Eingeschleppte oder auch
invasive Arten wie der Kalikokrebs machen gleich mehrfach Probleme. Sie breiten sich unkontrolliert aus und verdrängen einheimische Arten schlimmstenfalls komplett. «Die Krebse besetzen kleinere Stand- und Fließgewässer und fressen wirklich alles», erläutert Nabu-Artenschutz-Experte Martin Klatt. «Am Ende bleibt von einem solchen Gewässer nur braune Brühe mit viel Schlamm.»
Invasive Arten können aber – wie der Große Bärenklau oder die Beifuß-Ambrosie – gleichzeitig auch hochgiftig sein oder heftige Allergien auslösen. Und sie richten – etwa große Knöteriche oder Tiere wie Bisamratte oder Nutria – «riesige Schäden an», erklärt Kai-Steffen Frank, Schutzgebietsbetreuer im Kreis Konstanz.
Der Knöterich schafft das durch unterirdische Sprossorgane, sogenannte Rhizome, die sich unter der Erde ausbreiten und in einiger Entfernung der Ursprungspflanze dann wieder zum Vorschein kommen. Die Bisamratte buddelt sich durch Uferbefestigungen und unterhöhlt Straßen und Feldwege. «Die Bisamratte schafft von unten, der Knöterich von oben», sagt Frank. «Gesamte Ufer können dann destabilisiert werden und abrutschen.»

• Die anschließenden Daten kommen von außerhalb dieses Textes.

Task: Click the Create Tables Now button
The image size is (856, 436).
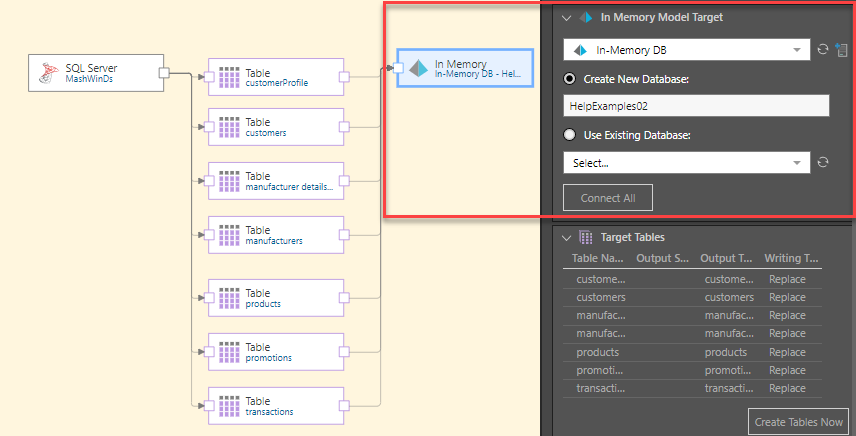Action: (x=798, y=422)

Auf der EU-Liste für invasive Arten, also solche, die nachgewiesenermaßen andere Arten verdrängen, finden sich lediglich 37 Tiere und Pflanzen. «Das ist ein schlechter Scherz», sagt Klatt. Die Zahl invasiver Arten geht seiner Meinung nach in die Hunderte. Auch aus Sicht anderer Experten ist die Grenze zwischen eingeschleppt und «invasiv» fließend. «Das Problem wird deutlich unterbewertet und unterschätzt», sagt Klatt. Die volkswirtschaftlichen Schäden seien enorm.
Zuständig für die Bekämpfung eingeschleppter Arten sind die Landratsämter, die Kommunen, das Land. Das Landratsamt Karlsruhe zieht momentan gegen den Ochsenfrosch zu Felde, «ein großes Problem», sagt Kreisökologe Hans-Martin Flinspach. Der Eindringling aus Nordamerika fiel vor rund 15 Jahren zum ersten Mal in süddeutschen Baggerseen und am Rhein auf. Er vertreibt massiv einheimische Amphibien. Im Sommer hat er Laichzeit; seine Eier werden gerade abgesammelt. Auf erwachsene Frösche wird Jagd gemacht. «Mit Blasrohr und Pfeil», sagt Flinspach. Viele hundert vermutet er in der Region. Zehntausende Kaulquappen dürften es sein. «Ich zweifele daran, dass wir ihn überhaupt noch in den Griff bekommen können», sagt Kai Höpker vom
Landesinstitut für Umwelt, Messungen und Naturschutz (LUBW).
Außerdem ist Mähzeit für Knöterich oder Goldrute. Je nach Art muss bis zu siebenmal pro Jahr gemäht werden. «Wenn man nicht dran bleibt, hat man verloren», sagt Flinspach. Die hochallergene Pflanze Beifuß-Ambrosie muss sogar ausgerupft oder umgegraben werden – ebenso wie Bärenklau, dem man regelrecht aus dem Boden hacken muss, ergänzt Joachim Schneider, im Karlsruher Landratsamt Leiter des Amtes für Umwelt- und Arbeitsschutz. «Wir halten diese Pflanzen gerade so in Schach.» Ausrotten geht höchstens punktuell – auch weil Personal und Geld fehlt.
Der Kampf gegen die eingeschleppten Arten ist teuer. Wie teuer, weiß man auch im Umweltministerium nicht genau. «Für den damit verbundenen Aufwand liegen keine Zahlen vor.» Deshalb handelt man nur dort, wo besonders hohe Sach- oder Gesundheitsschäden drohen. «Mehr Fokus auf die Bekämpfung» und ständiges Monitoring fordert LUBW-Experte Höpker.
Leben ohne eingeschleppte Arten? «In Zeiten der Globalisierung völlig unmöglich», sagt Martens. Muscheln halten sich an Schiffsrümpfen fest oder überleben in Entenbäuchen, bis sie irgendwo wieder ausgeschieden werden. Menschen setzen fremde Arten unbedacht im Wasser aus, Schnecken verstecken sich in Taucheranzügen; Samen werden über importiertes Vogelfutter verstreut. Der Klimawandel tut ein übriges.
Hilft nur Pragmatismus. Das Verhältnis einheimisch-eingeschleppt sei über die Jahrhunderte betrachtet «fifty-fifty», sagt Frank. In den Naturschutzgebieten unternehme das Land viel, um einheimische Arten zu erhalten. «Ansonsten müssen wir uns damit abfinden.»